### INSTRUCTION:
Copy out every line in the rows below that contains the string "height". Matches are case-sensitive.

### SOURCE RECORDS:
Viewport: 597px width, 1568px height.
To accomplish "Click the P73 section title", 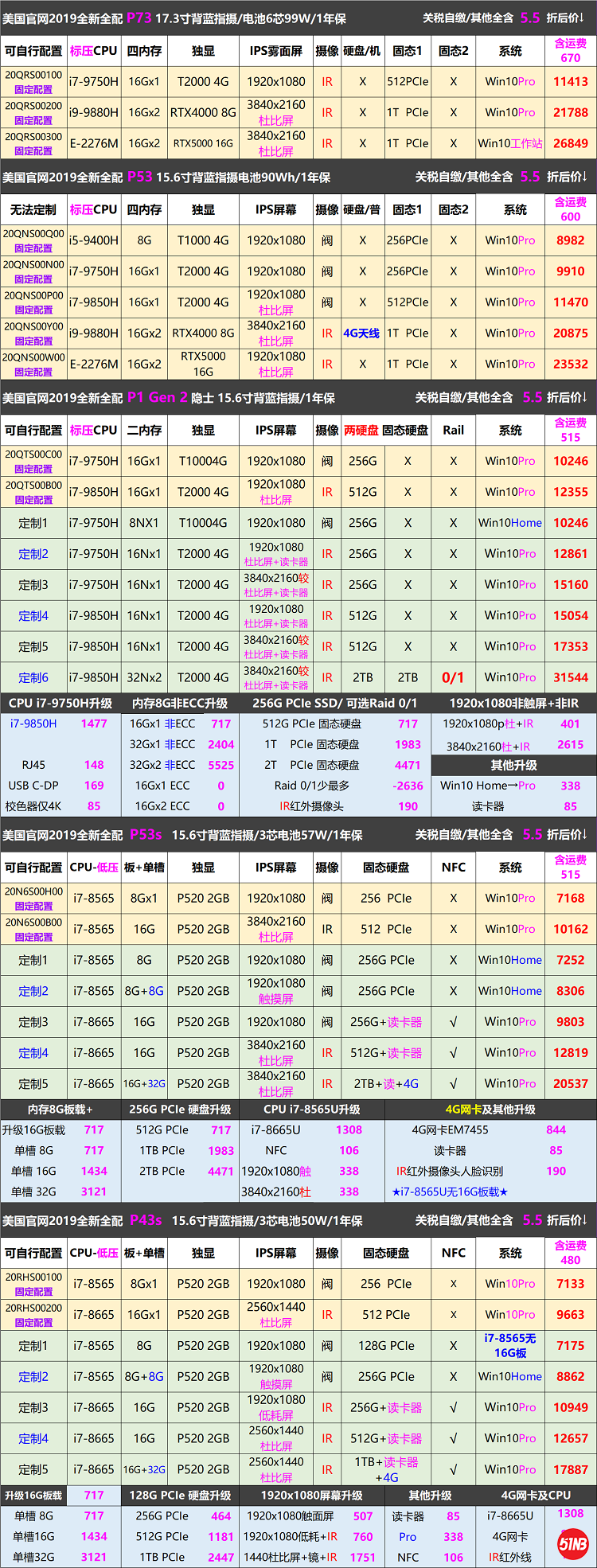I will [139, 18].
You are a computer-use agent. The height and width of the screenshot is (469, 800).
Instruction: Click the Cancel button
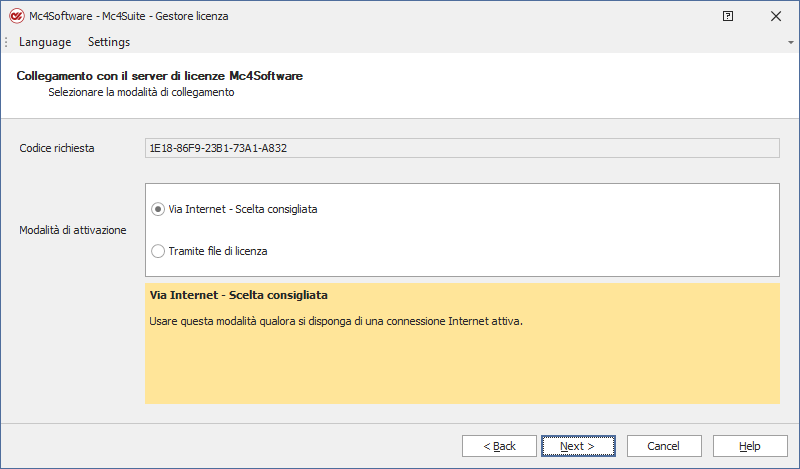(663, 446)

### RESPONSE TO THE EXERCISE:
Viewport: 597px width, 1568px height.
You are a computer-use agent. The height and width of the screenshot is (469, 800).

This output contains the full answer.